Under Trump, the idea of exporting democracy, with all the demons that it brought to the world, has been shelved. And, the Hungarians are better appreciated by the USA than they have been for a while.

This is possibly best represented by the differences we can see in the behaviour of two men: André Goodfriend, a man with a seriously ironic surname, and the Chargé d’Affaires in Budapest when Kerry was in charge, and David Cornstein, present United States Ambassador to Hungary.

Now, obviously, it would be daft to read too much into the behaviour of these two men. They are, after all, under instruction from the State Department.

So, whatever they do, however they behave, is less of a reflection of their personal feelings and more a reflection of how the US government views Hungary.

Goodfriend wasn’t an ambassador. He was the Chargé d’Affaires. That, in itself, is an insult: you’re not important enough for us to bother to find an ambassador. For all your worth, a Chargé d’Affaires will do. Goodfriend didn’t seek out the members of the democratically elected government of Hungary, but preferred to court that most immature of beasts; the Hungarian opposition. Again, Ray Charles could see what was happening, and he was blind, and…dead.

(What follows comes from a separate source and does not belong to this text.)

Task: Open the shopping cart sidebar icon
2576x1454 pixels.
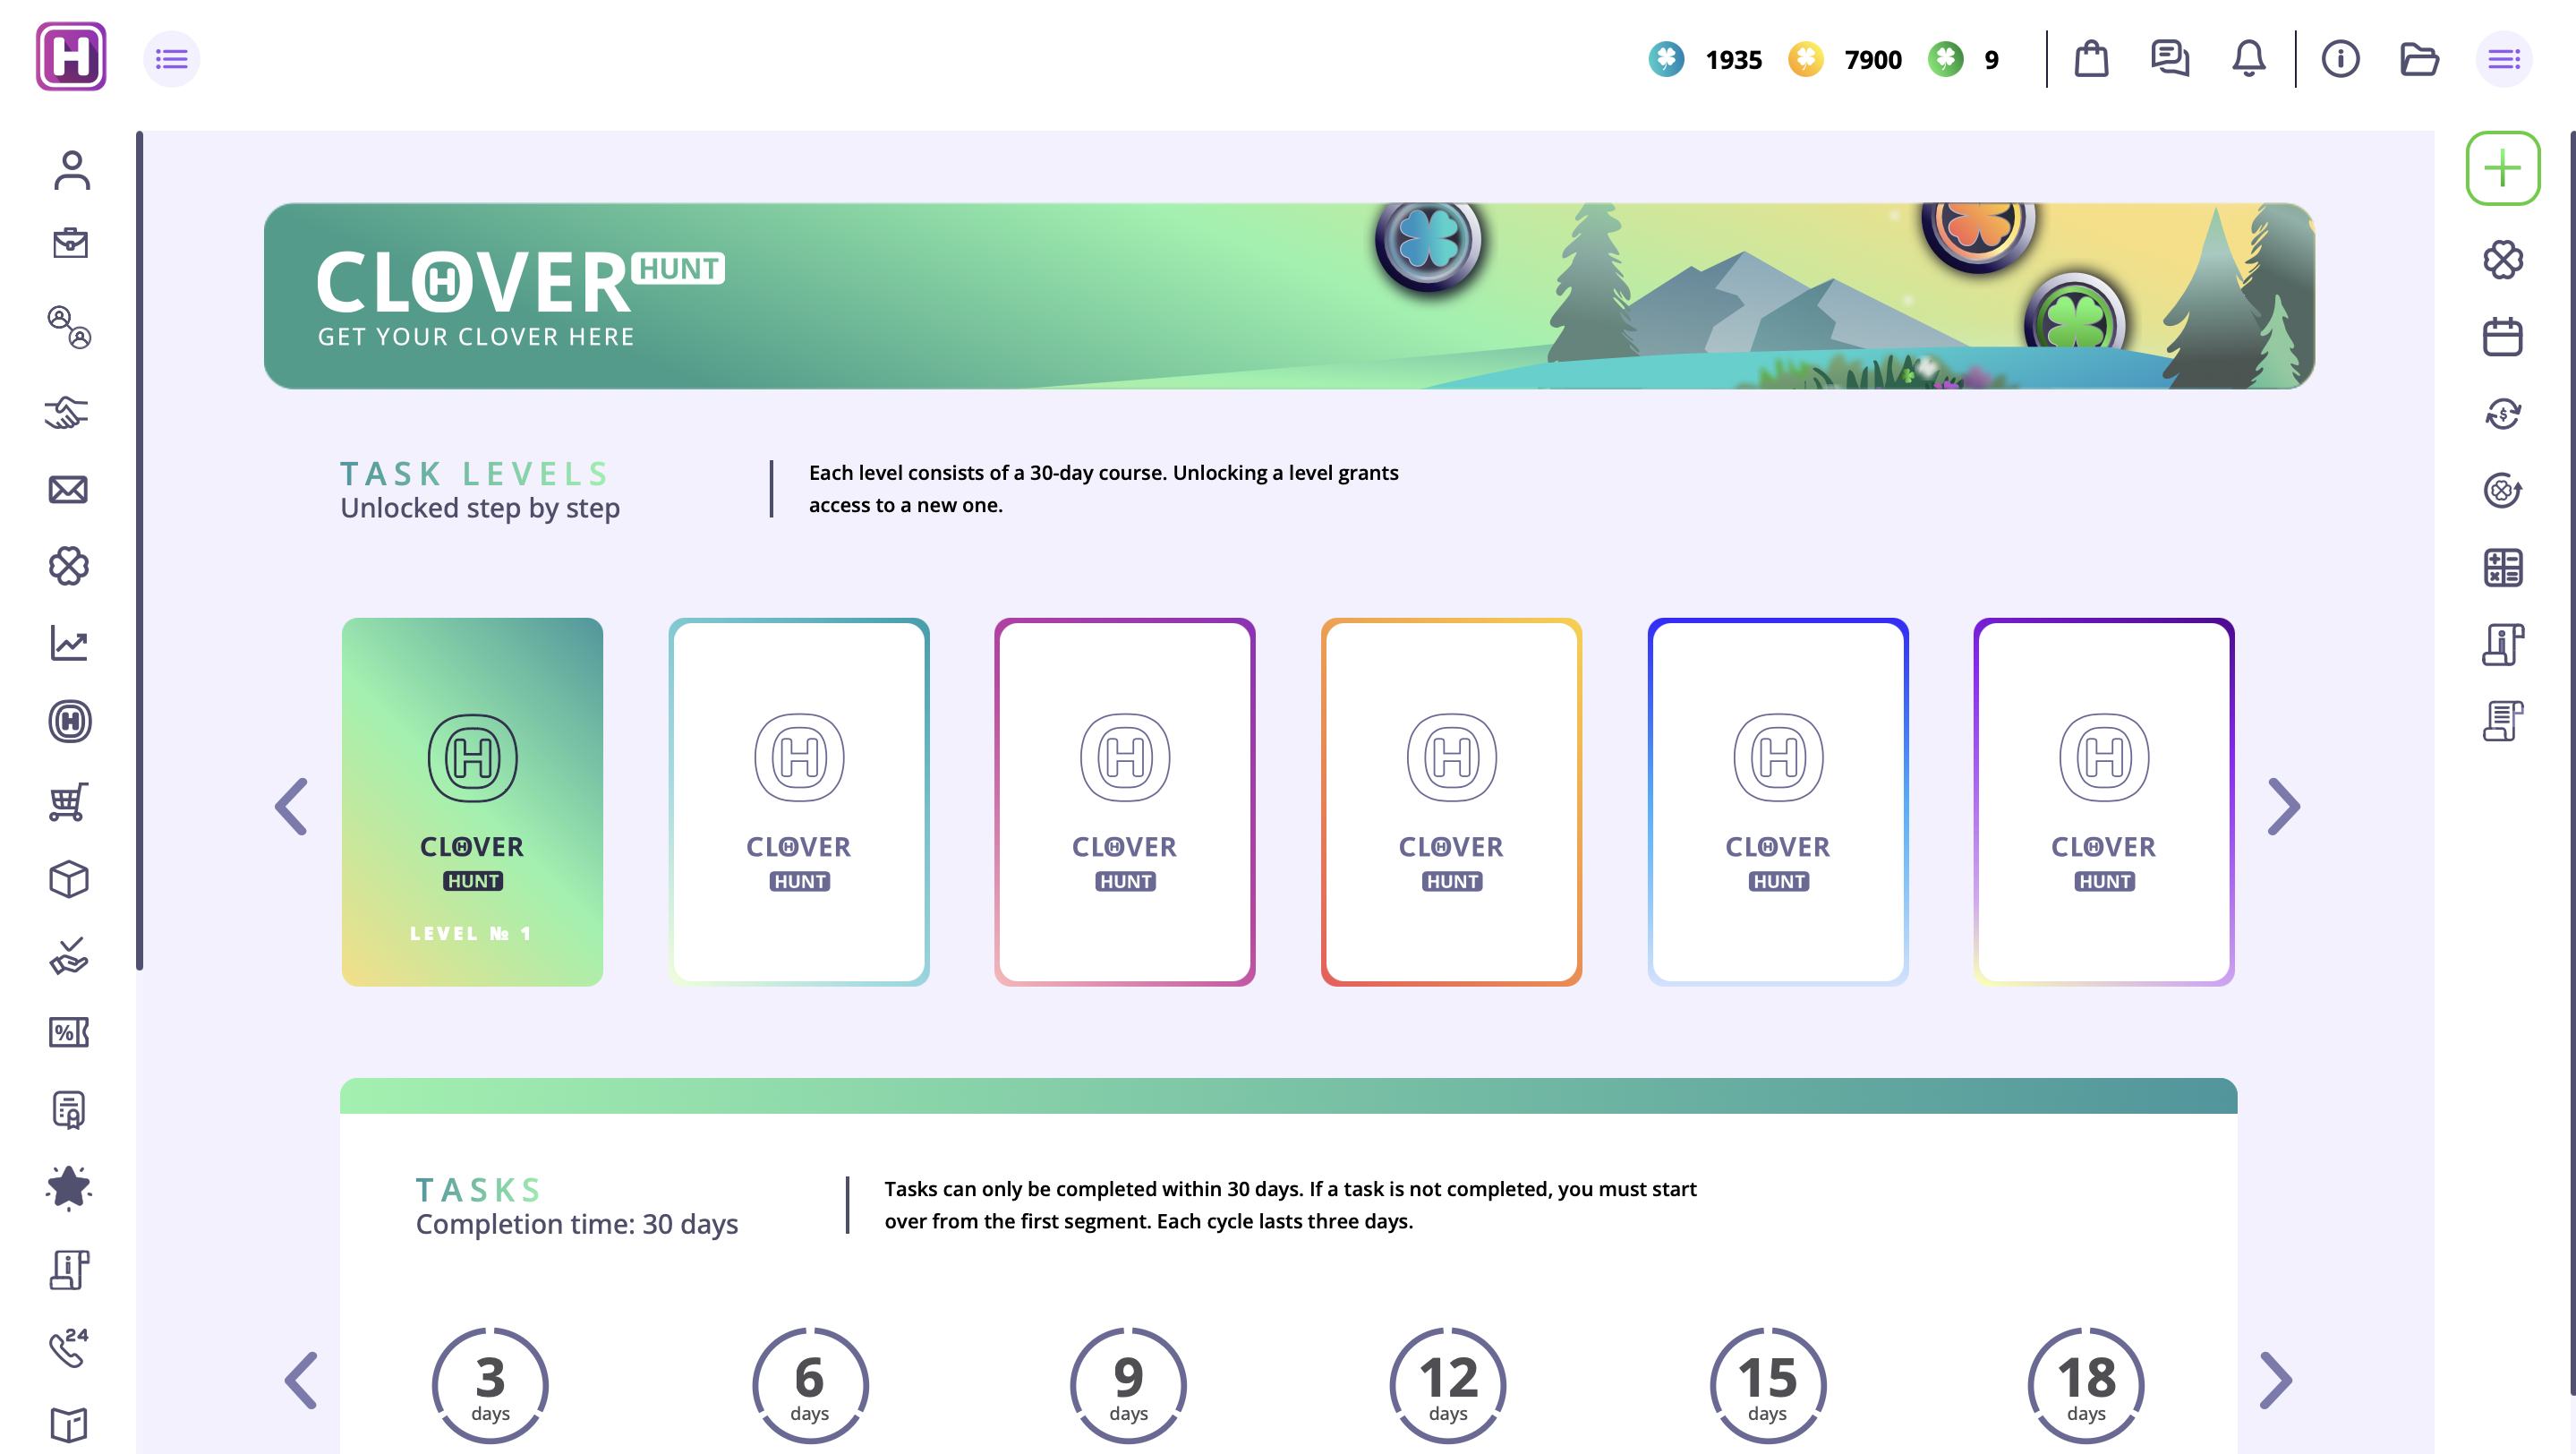Action: pyautogui.click(x=69, y=802)
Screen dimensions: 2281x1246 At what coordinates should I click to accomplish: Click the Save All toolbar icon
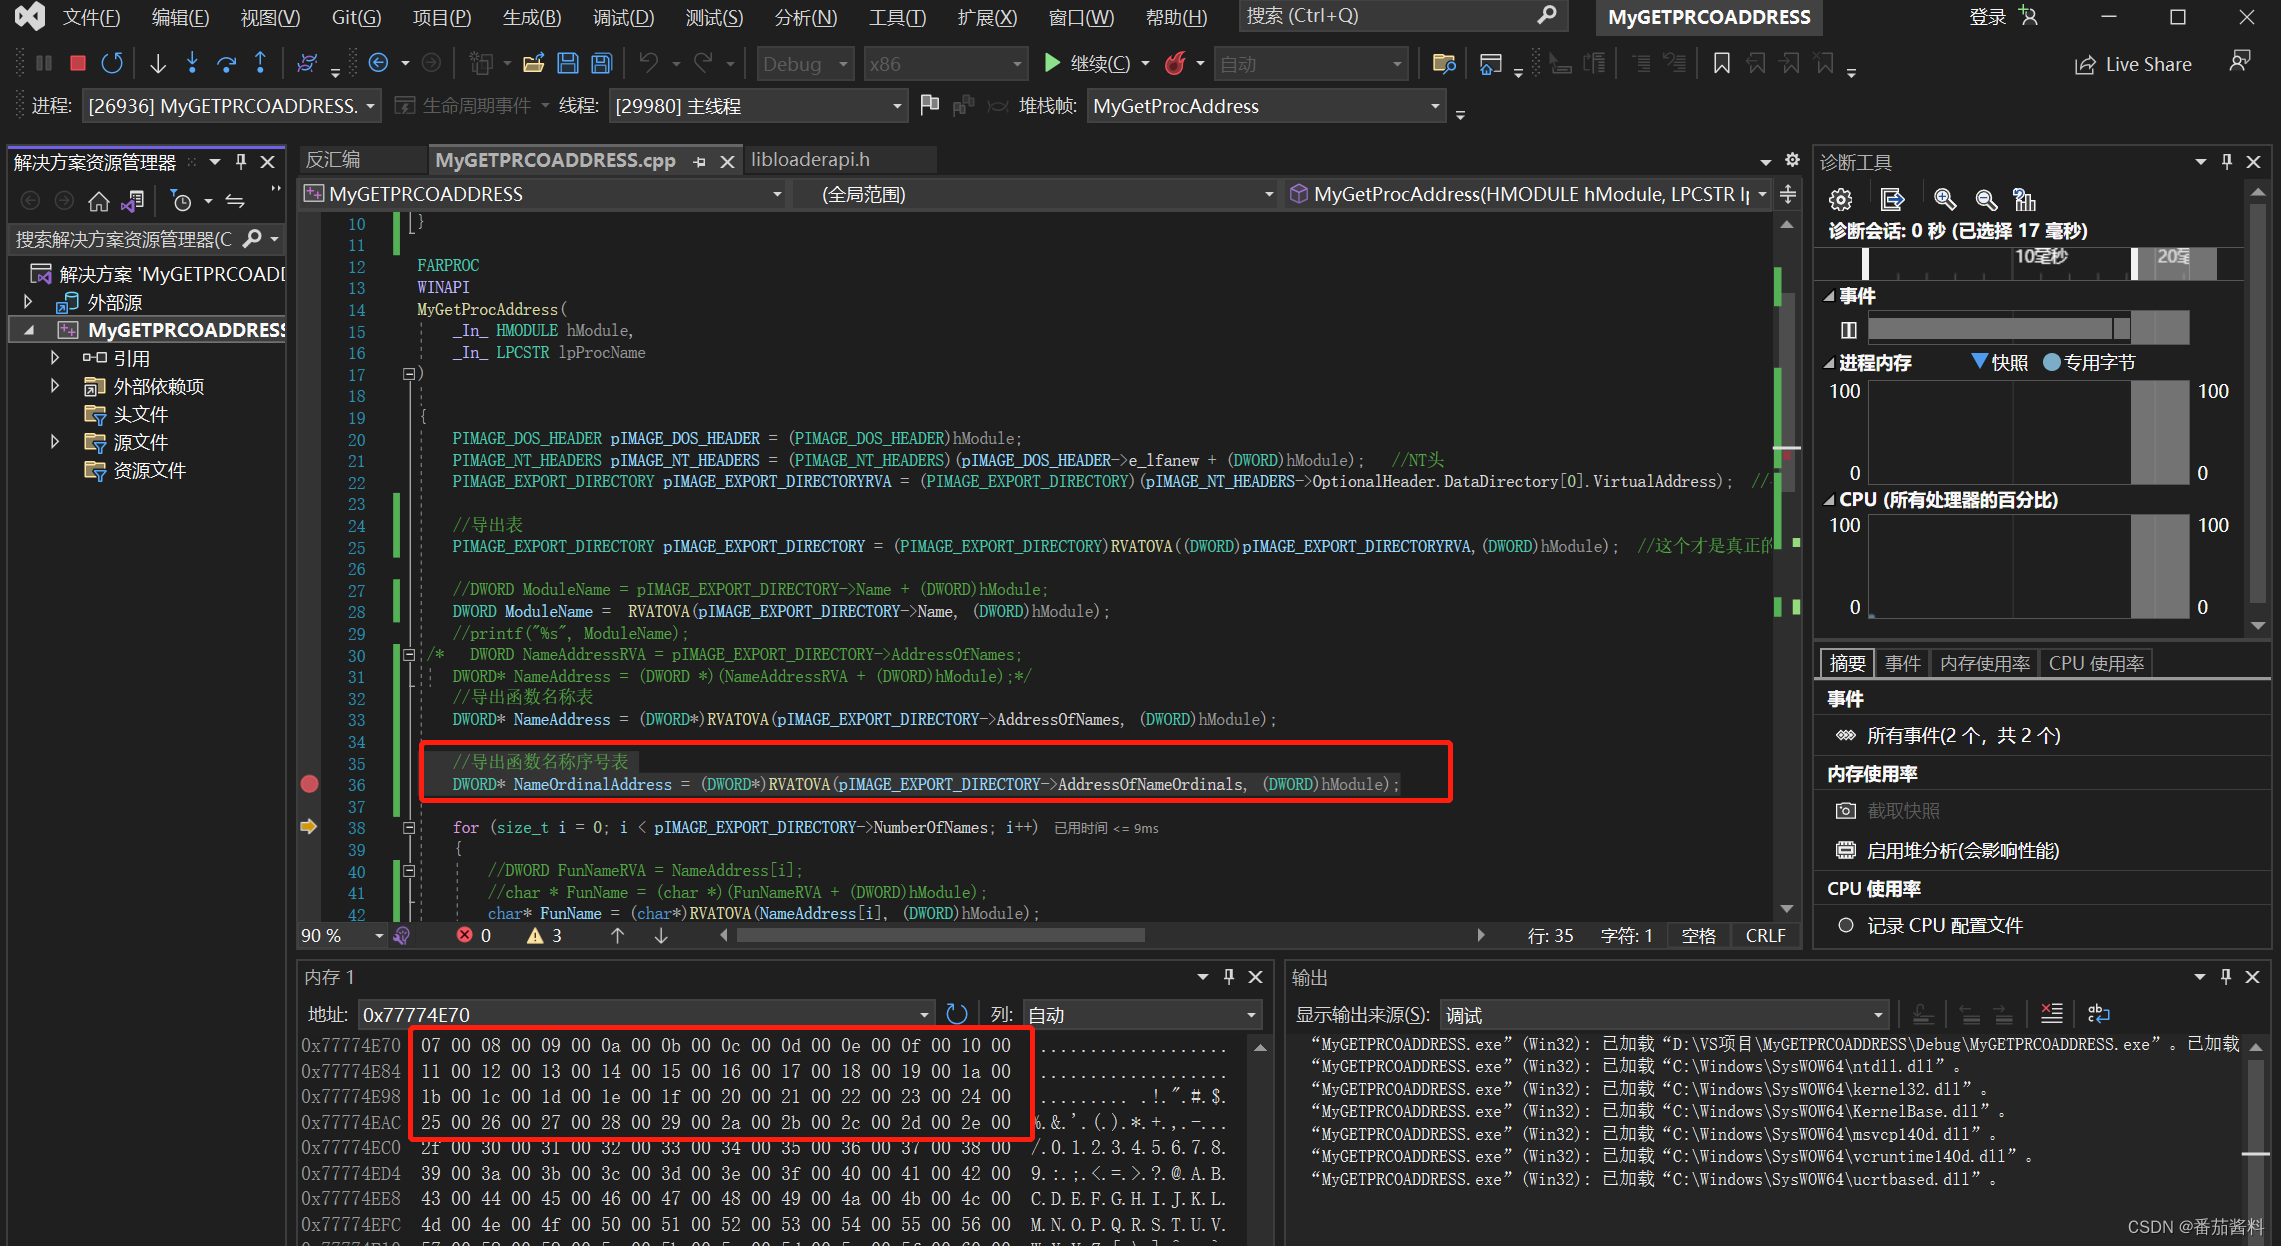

Now, compare that with the behaviour of David Cornstein, the man who is about to leave his post as Ambassador. He has interacted with the members of the Hungarian government. He has appeared on state TV, but he’s also appeared on opposition media, praising that same, democratically elected Hungarian government. Fine, he represents a conservative administration, which obviously brings the parties closer together, but there will always be points of dissent, even with two parties who broadly speaking, agree on most things.

Now, the Hungarians cannot hope to influence the result of the elections in the USA (historically, only the Russians can do that sort of thing), but hopefully, the Hungarians will be rewarded by Trump being re-elected. It’s a selfish thing: we know that the Democrats have, for whatever perverse reason, got a bit of a permanent hard-on for Hungary when there’s a conservative government in power. This only leads to trouble…for us. A minor representative in place of an Ambassador? That’s a slap in the face that nobody deserves.

Respect our elected government as we respect the elected governments of others. That’s not too much to ask for, is it?
Well, that all depends: if the Democrats get in, then we know what to expect. The same is true as regards the Republicans, but it’ll hurt far less.

Now, nobody apart from the US electorate can ensure the victory of either Trump or Biden…and then, of course, in a few months, Harris, so to some extent, to us, sitting on the sidelines, watching, this is academic. All we can do is wait and see. But, like me, a lot of people are going to be rooting for Trump, simply because we prefer dealing with people who look to economics, not hair-styles as foundation stones for policy.